Stock markets could see drastic falls before the end of the year because the market valuations have hit disproportionate levels, according to Paul Gambles, the managing director at Thailand based advisory firm MBMG Group.
He told that the massive market intervention in the wake of the 2008 financial crisis has led to a sharp increase in stock prices, taking them to “epic bubble levels.” Central banks around the world then pumped trillions of dollars into the global economy to boost lending and encourage growth.
“We had a policy response to the global financial crisis and at that point stocks were cheap and they had an enormous tailwind behind them in terms of fiscal support,” said Gambles.
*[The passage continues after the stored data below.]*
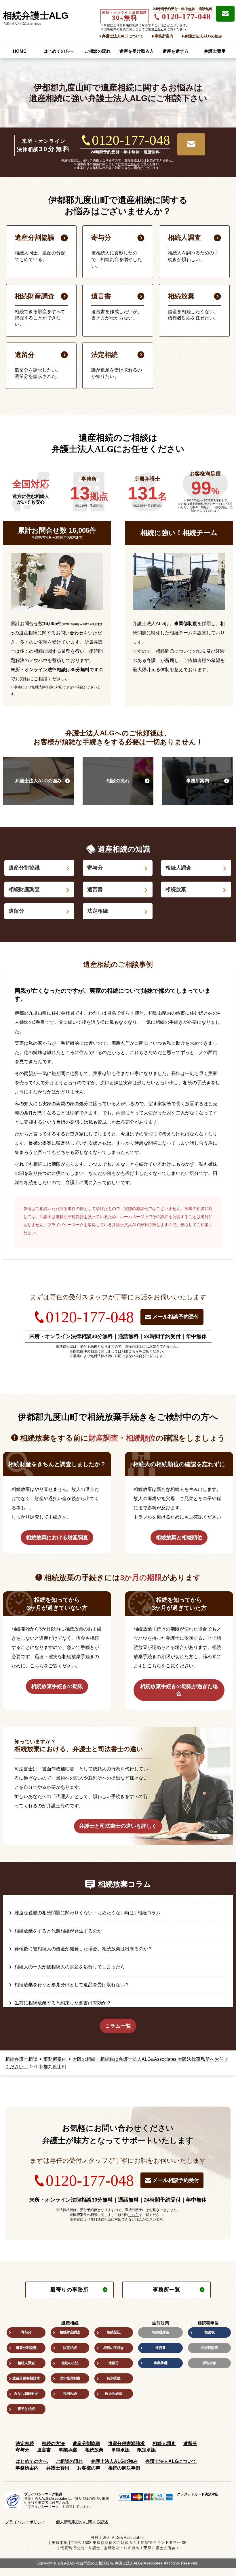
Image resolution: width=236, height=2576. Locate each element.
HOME (19, 51)
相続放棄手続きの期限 (57, 1686)
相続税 (209, 2332)
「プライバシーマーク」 (43, 2507)
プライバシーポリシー (25, 2522)
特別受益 (114, 2378)
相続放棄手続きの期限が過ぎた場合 (179, 1689)
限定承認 (146, 2449)
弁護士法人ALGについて (122, 36)
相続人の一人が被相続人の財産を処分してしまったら (69, 1966)
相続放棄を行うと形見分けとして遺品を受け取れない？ (72, 1984)
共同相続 (70, 2394)
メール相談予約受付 (176, 1317)
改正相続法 (113, 2394)
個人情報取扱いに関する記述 (82, 2522)
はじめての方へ (58, 51)
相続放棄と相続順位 (179, 1537)
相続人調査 (178, 868)
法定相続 (97, 911)
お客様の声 (88, 2467)
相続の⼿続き (113, 2348)
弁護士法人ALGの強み (203, 36)
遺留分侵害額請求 (26, 2378)
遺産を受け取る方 (136, 51)
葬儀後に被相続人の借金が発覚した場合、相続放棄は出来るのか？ (83, 1948)
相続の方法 (70, 2363)
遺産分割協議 (24, 868)
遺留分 (16, 911)
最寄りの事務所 (69, 2289)
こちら (159, 29)
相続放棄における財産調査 (57, 1537)
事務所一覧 (166, 2289)
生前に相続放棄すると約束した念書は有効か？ (62, 2002)
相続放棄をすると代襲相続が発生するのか (58, 1930)
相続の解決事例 (124, 2467)
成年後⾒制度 (70, 2378)
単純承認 (120, 2449)
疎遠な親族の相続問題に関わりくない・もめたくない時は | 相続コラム (87, 1912)
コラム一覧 (118, 2026)
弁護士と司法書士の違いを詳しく (118, 1826)
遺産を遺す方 (176, 51)
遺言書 (95, 889)
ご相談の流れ (98, 51)
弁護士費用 (215, 51)
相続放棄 (175, 889)
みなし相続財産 (26, 2394)
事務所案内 (164, 36)
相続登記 (114, 2332)
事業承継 (161, 2363)
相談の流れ (118, 780)
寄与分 (95, 868)
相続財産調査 (24, 889)
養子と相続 (26, 2409)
“This is quite a dangerous situation and it is creating a bubble, and that bubble has just got bigger and bigger and bigger. There isn’t any doubt now that, in valuation terms, we’re in epic bubble proportions, probably the biggest bubble of all time.”
According to Gambles, markets could be experiencing a moment similar to 2007, just before the historic market crash. “We now think that there are conditions out there that are prime for that bubble to actually be pricked,” he said.
These conditions include unsynchronized global growth, tighter monetary policy and “chaos” surrounding US politics with the administration’s tougher stance on global trade, the strategist explained. However, Gambles noted that there was a range of outcomes for markets that were “probably wider than there’s ever been at any time in history. We could have a good stock market year, we could have a 20, 30, 40 percent plus correction,” Gambles said.
Continued support from central banks has boosted investor confidence in stock markets over recent years. The benchmark S&P 500 index has risen by around 287 percent from March 2008 until now. In Europe, Stoxx 600 has risen 134 percent in the same period.
The founder of DoubleLine Capital, Jeffrey Gundlach, who is known as a ‘bond king,’ told CNBC that stocks will end the year in negative territory. He cited rising bond yields and a plunge in cryptocurrencies as evidence that equities will move lower.